§ What the exercise asks: Copy the records word for word, from their first line through the line that contains "Action: 102,157", with both of those lines included. Omit the pictures from your copy.
=== Listed records ===
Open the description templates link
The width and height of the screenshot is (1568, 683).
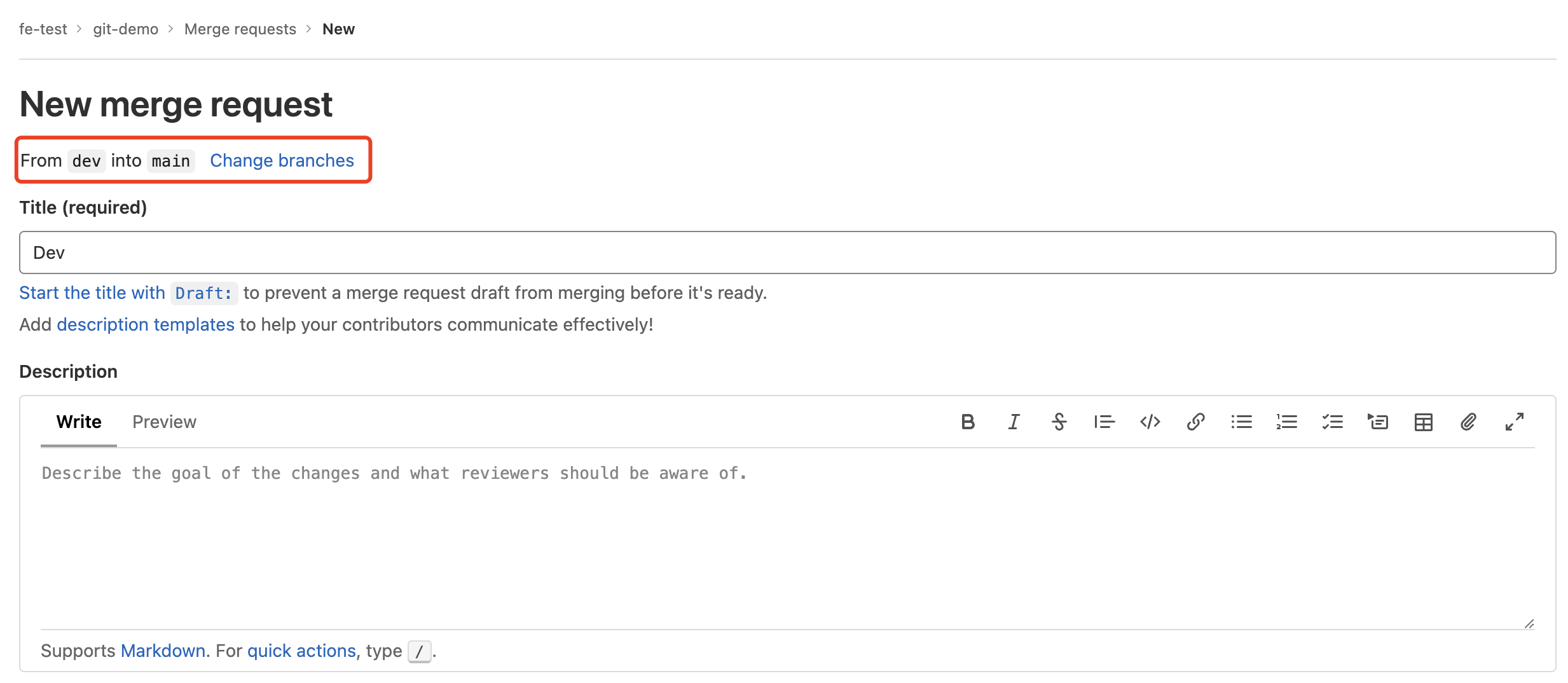tap(146, 324)

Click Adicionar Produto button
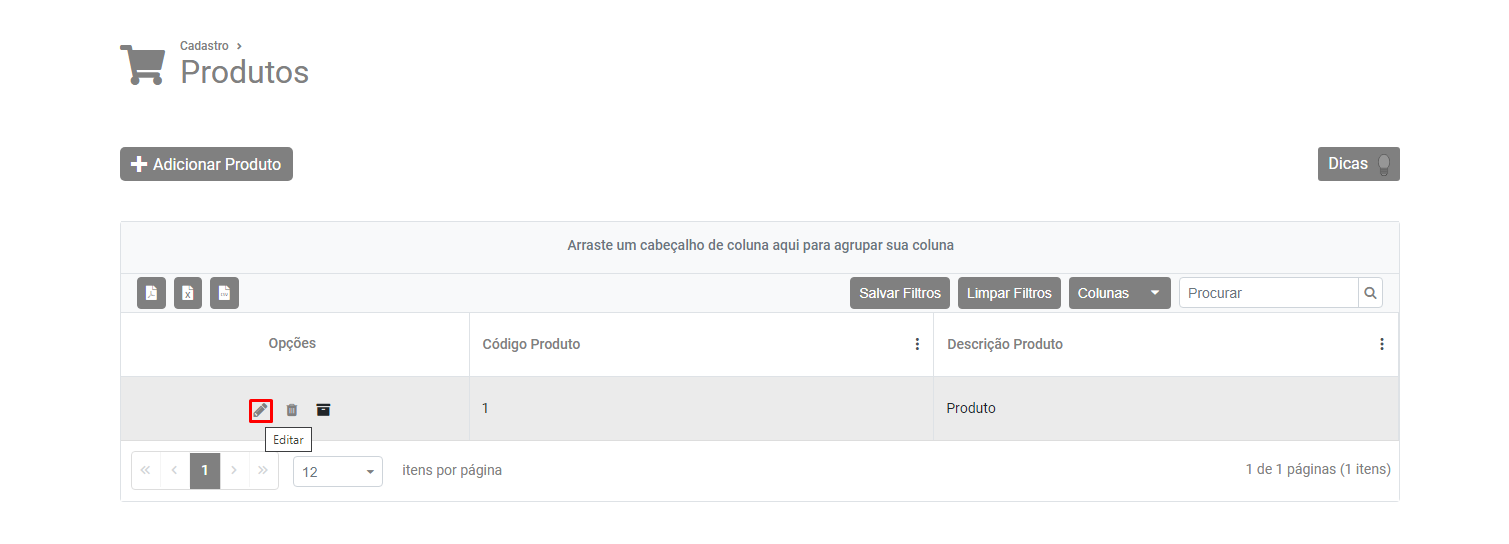pyautogui.click(x=206, y=164)
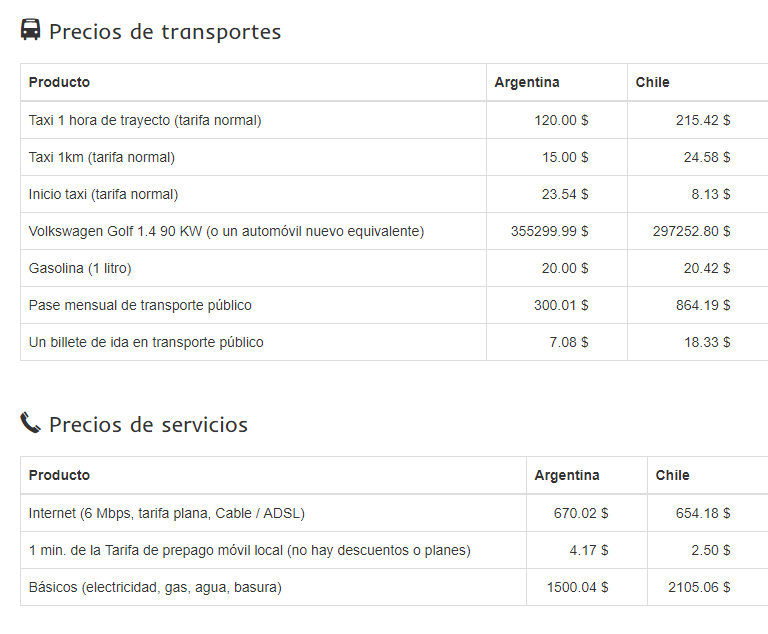Image resolution: width=768 pixels, height=634 pixels.
Task: Click the Taxi 1km (tarifa normal) label
Action: 102,157
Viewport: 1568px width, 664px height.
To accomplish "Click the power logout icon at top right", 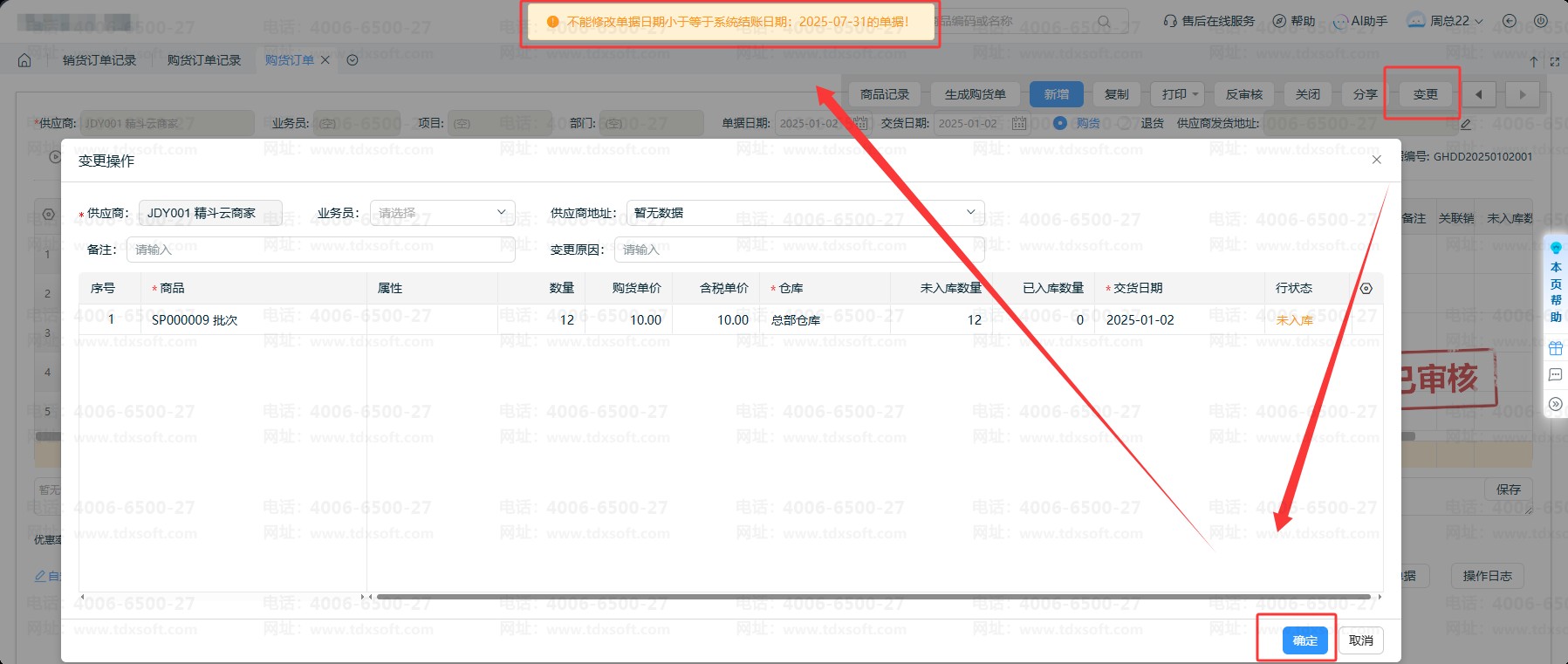I will [x=1541, y=21].
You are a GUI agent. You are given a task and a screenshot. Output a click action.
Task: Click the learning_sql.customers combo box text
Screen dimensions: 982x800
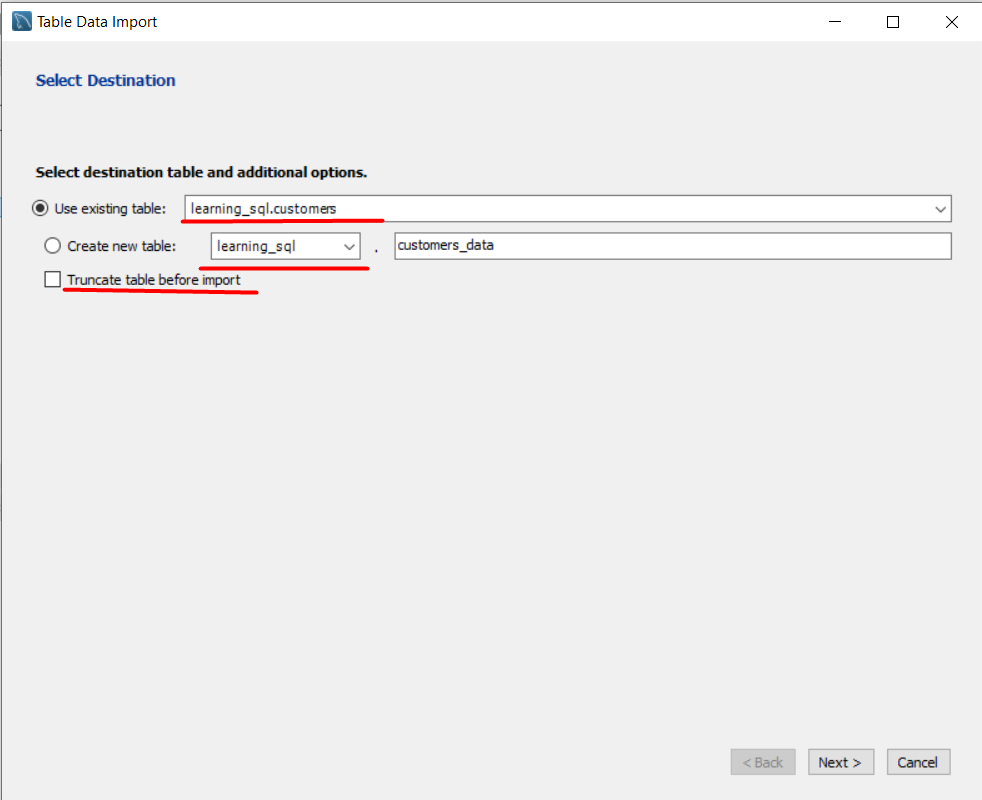click(x=264, y=209)
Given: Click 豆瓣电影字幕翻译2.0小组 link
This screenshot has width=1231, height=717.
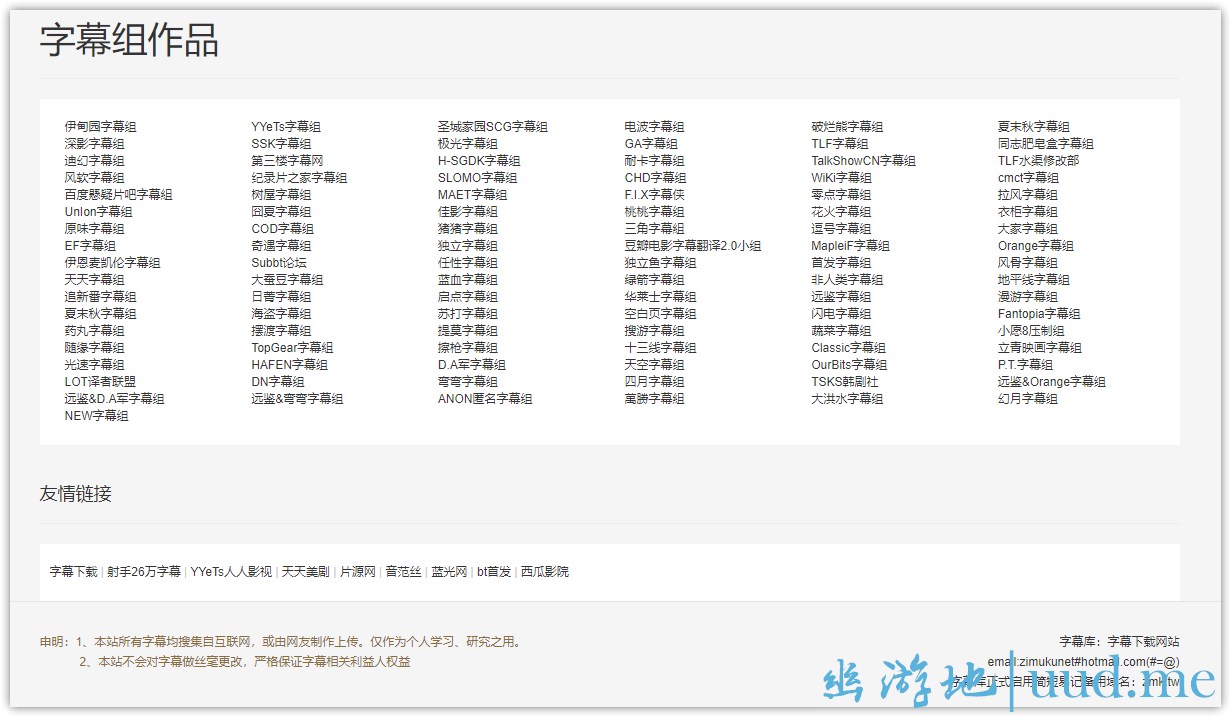Looking at the screenshot, I should click(692, 246).
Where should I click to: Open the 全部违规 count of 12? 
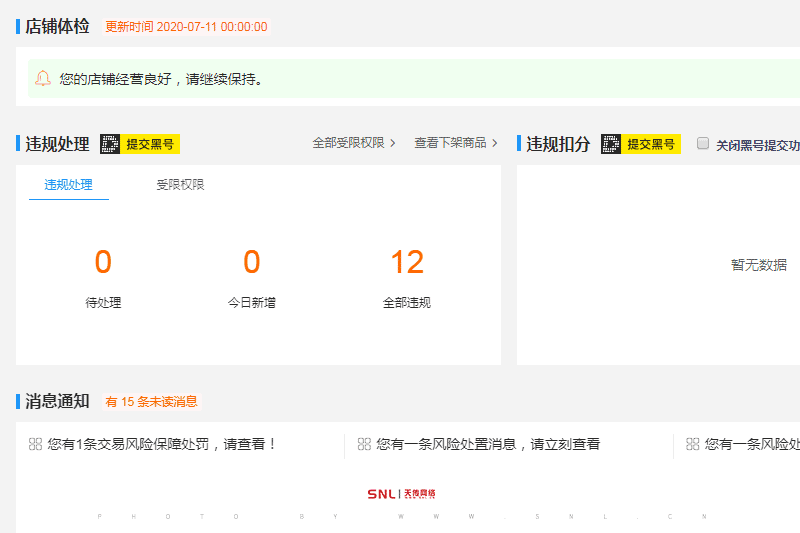pyautogui.click(x=407, y=263)
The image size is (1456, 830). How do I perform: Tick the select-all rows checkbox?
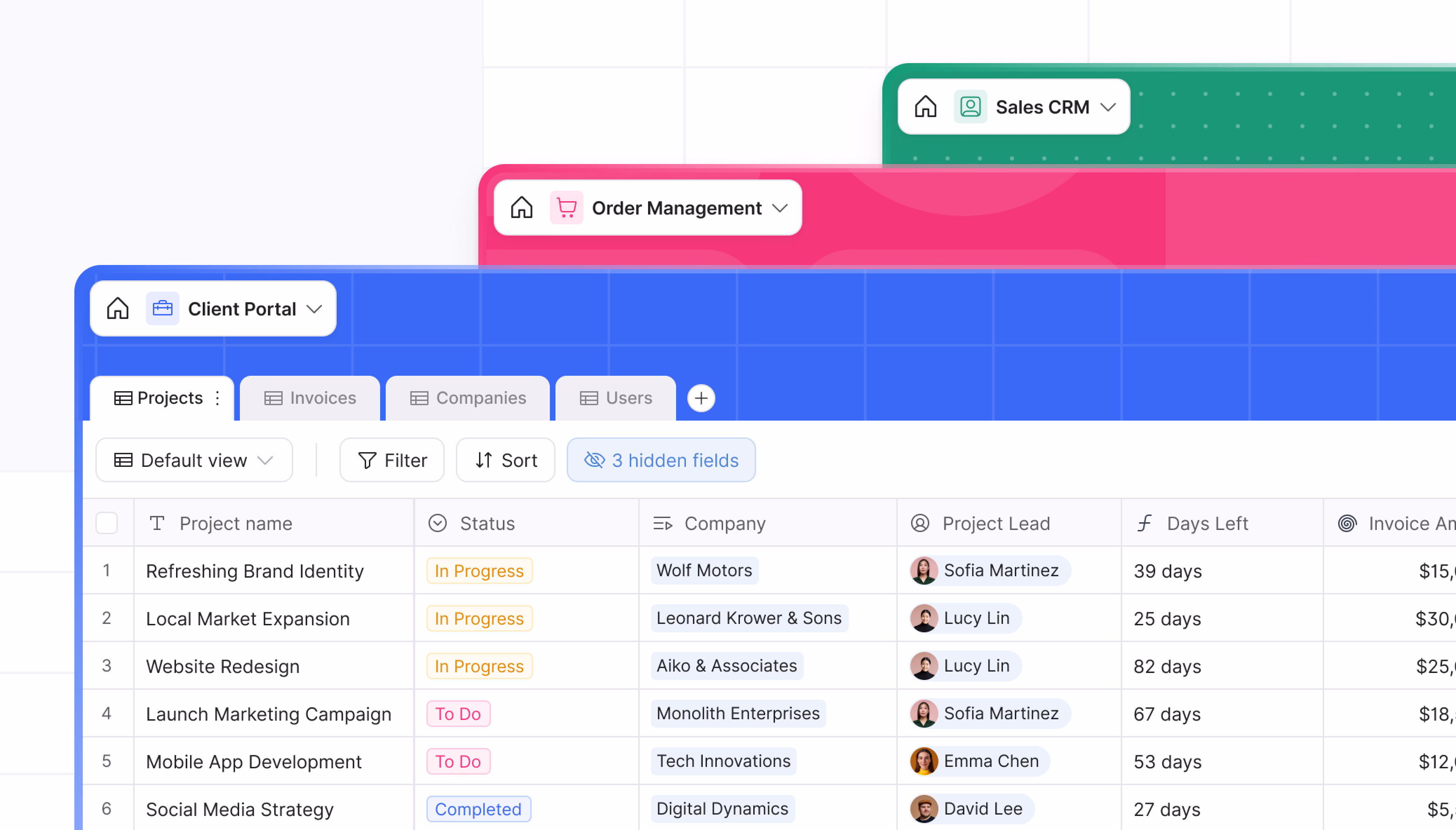click(107, 523)
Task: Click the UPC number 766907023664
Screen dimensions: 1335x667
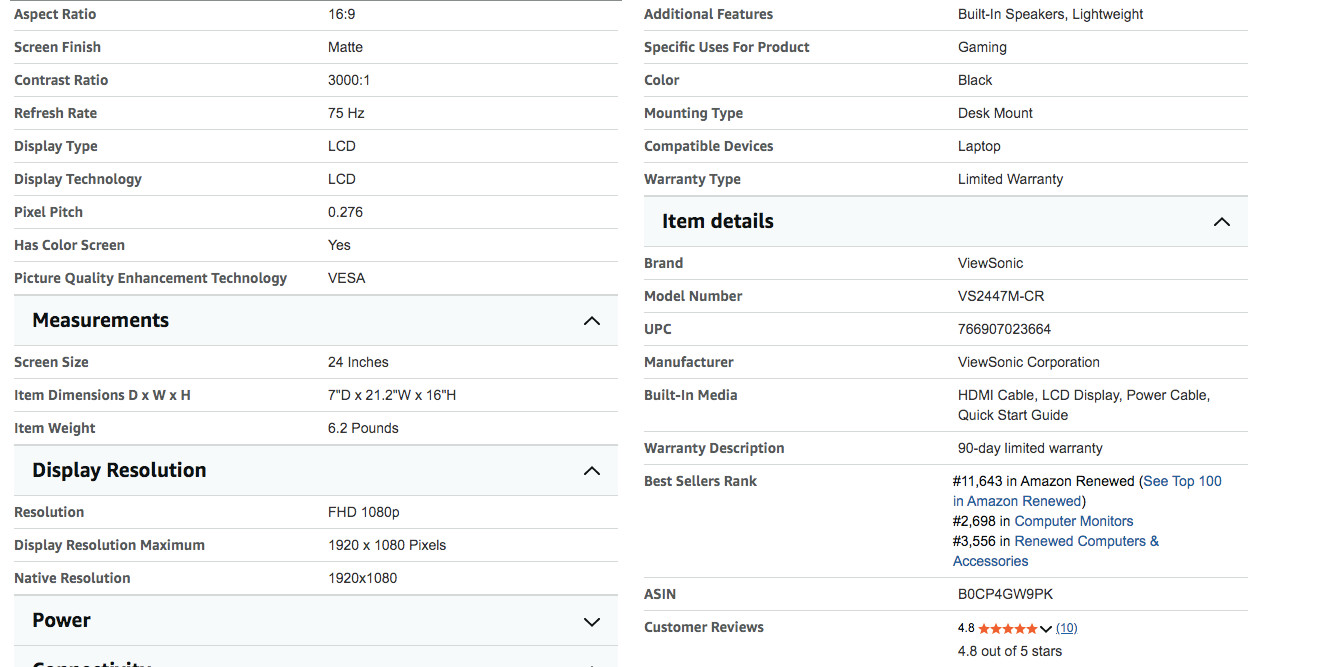Action: (x=1004, y=329)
===
§ Solution to this problem:
Open the description templates link
The width and height of the screenshot is (1568, 683).
tap(146, 324)

Click Adicionar Produto button
pyautogui.click(x=206, y=164)
Image resolution: width=768 pixels, height=634 pixels.
Task: Click the Taxi 1km (tarifa normal) label
Action: 102,157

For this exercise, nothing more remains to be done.